Arriva la jeep militare. Scendono due soldati e si posizionano a destra e a sinistra del gate.

Lo aprono e iniziano a chiedere i documenti. Occhi sul permesso di accesso, occhi sul volto del palestinese. Può passare, tutto in regola. Lavoratore, dopo lavoratore, poco meno di un centinaio. È una processione che dura 15 minuti. Questo è il tempo di apertura del gate, raramente si accettano eccezioni.
Abu Sameer si mette in fila come gli altri. I soldati lo squadrano, si guardano fra di loro e fanno un cenno negativo con la testa dicendo che l’asino non passa. Abu Sameer prova a spiegare che le sue terre si trovano a diversi chilometri e non può raggiungerle a piedi. Ma protestare serve a poco, i soldati sono categorici: non gli è consentito di portare con sé l’asino.
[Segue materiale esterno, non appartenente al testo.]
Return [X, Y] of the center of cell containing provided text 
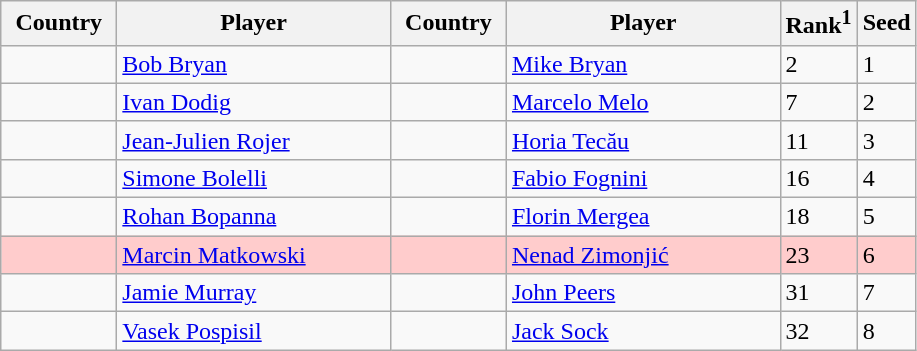
Simone Bolelli [254, 178]
18 [818, 217]
Jean-Julien Rojer [254, 140]
23 [818, 255]
11 [818, 140]
Rank1 [818, 24]
Marcelo Melo [643, 102]
3 [886, 140]
Florin Mergea [643, 217]
4 [886, 178]
Nenad Zimonjić [643, 255]
Jack Sock [643, 331]
31 [818, 293]
Bob Bryan [254, 64]
8 [886, 331]
Jamie Murray [254, 293]
Horia Tecău [643, 140]
Mike Bryan [643, 64]
John Peers [643, 293]
5 [886, 217]
Rohan Bopanna [254, 217]
1 [886, 64]
32 [818, 331]
Fabio Fognini [643, 178]
Seed [886, 24]
Ivan Dodig [254, 102]
16 [818, 178]
Vasek Pospisil [254, 331]
6 [886, 255]
Marcin Matkowski [254, 255]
Ad altri dopo di lui sarà vietato attraversare il gate con la bicicletta. Nonostante la necessità, viste le distanze che dovranno percorrere una volta superata la barriera, il divieto sembra essere indiscutibile. A quanto pare oggi i soldati considerano un asino o una bici una grave minaccia alla sicurezza.
Abu Sameer indietreggia sconsolato e riprende il percorso verso casa. Altri lasciano la bici lì per terra e proseguono i controlli per attraversare la barriera.
Attesa, controlli, gente che passa, gente costretta a tornare indietro. Non ci sono giustificazioni la gran parte delle volte, dipende semplicemente dell’umore del soldato che ha le chiavi di quel gate.
Giorno, dopo giorno.

Circa il 35% delle terre agricole di Az Zawiya è situata aldilà della barriera di separazione e entro i confini della colonia di Elkana. È la cosiddetta Seam Zone, l’area imprigionata tra La Green Line e la Barriera di Separazione. Per accedere ai propri campi, gli agricoltori palestinesi devono ottenere un permesso speciale dall’Amministrazione civile israeliana, dimostrando la proprietà e il legame con la terra. Il rilascio di tali permessi, spesso viene ristretto a precisi periodi stagionali, ad esempio la raccolta delle olive.
Il sistema di autorizzazioni ostacola il mantenimento dei terreni agricoli, impedendo la gran parte delle volte lo svolgimento di attività generali durante tutto l’anno.
L’accesso ai terreni è consentito attraverso gate agricoli, punti di attraversamento stabiliti da Israele lungo la barriera di separazione, come il gate di Magen Dan per la comunità di Az-Zawiya.
Questi checkpoint agricoli sono controllati dall’esercito israeliano e comportano una stretta rete di permessi e restrizioni. Il gate di Magen Dan viene aperto per soli 15 minuti, tre volte al giorno. Come monitorato per un periodo dai volontari di Operazione Colomba, l’orario di apertura, così come il permesso di trasportare aldilà della barriera bici o animali da soma, è a discrezione dei soldati.